Classifying a document with multiple pages using trainable document separation means that each individual page in the batch is classified and assigned a confidence value.

Because of this, the classification settings configured on the Project Settings - Classification tab are important. You must have at least one classification method enabled; do not select "Do not use content classification" and "Do not use layout classification". This is also important if you do not have the necessary licensing to use content classification.

When the first Server instance runs, each page in the batch is classified, and depending on these page classification results, the documents are separated and classified.

Pages can be classified as:

  • A start page of a document.

  • A middle page of a document.

  • A last page of a document.

Typically, single page documents are classified as a start page with a high confidence.

Individual pages in the batch are processed and given possible page classification results. These results are compared to the surrounding documents. The possible page classification results are evaluated to determine the most logical way of separating the pages into documents. For example, if a middle page is surrounded by a start and end page, it is likely that the document is a three-page document.
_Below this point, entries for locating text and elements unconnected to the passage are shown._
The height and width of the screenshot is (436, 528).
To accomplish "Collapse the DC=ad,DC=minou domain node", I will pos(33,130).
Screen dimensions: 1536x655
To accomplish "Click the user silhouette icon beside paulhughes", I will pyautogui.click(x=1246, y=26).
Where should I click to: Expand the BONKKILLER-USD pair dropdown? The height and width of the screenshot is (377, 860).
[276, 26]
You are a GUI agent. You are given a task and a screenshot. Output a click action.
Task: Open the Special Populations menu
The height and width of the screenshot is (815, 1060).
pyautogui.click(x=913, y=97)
The following example shows how the individual pages in a batch are classified. The page classification confidence levels help determine where to separate documents, and what the final classification result should be.

Figure 1. Classified Page Confidences before Separation
An image that shows the classification confidences for each page in a batch.
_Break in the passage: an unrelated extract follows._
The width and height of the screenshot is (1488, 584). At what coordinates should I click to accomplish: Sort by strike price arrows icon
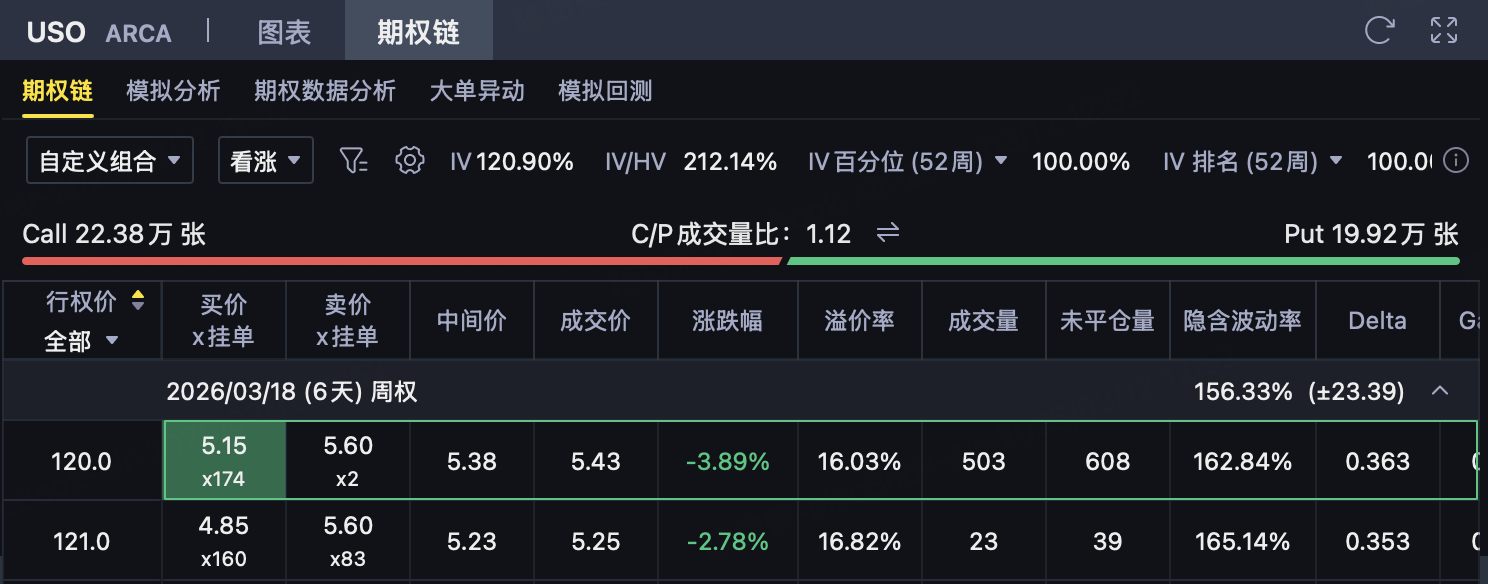[138, 301]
This example shows two possible classification results for the last two pages in the batch. The green path has a higher confidence value for both pages; this is the most logical way to separate the documents.

Figure 2. Final Document Separation and Classification Results
An example that shows the final document separation and classification results

The separation settings indicate that there must be at least 10% difference between the highest level of confidence and the next highest level of confidence. In this case, the fourth document can either be an Invoice_start or an Order_start. Since the confidence level of the Invoice_start page classification result is higher than the Order_start page classification result, and there is more than 10% difference between these two values, the most likely document classification result is an Invoice.

If the difference was less than 10%, a page classification conflict occurs, and the document would be displayed in Document Review so that a user could verify classification and separation.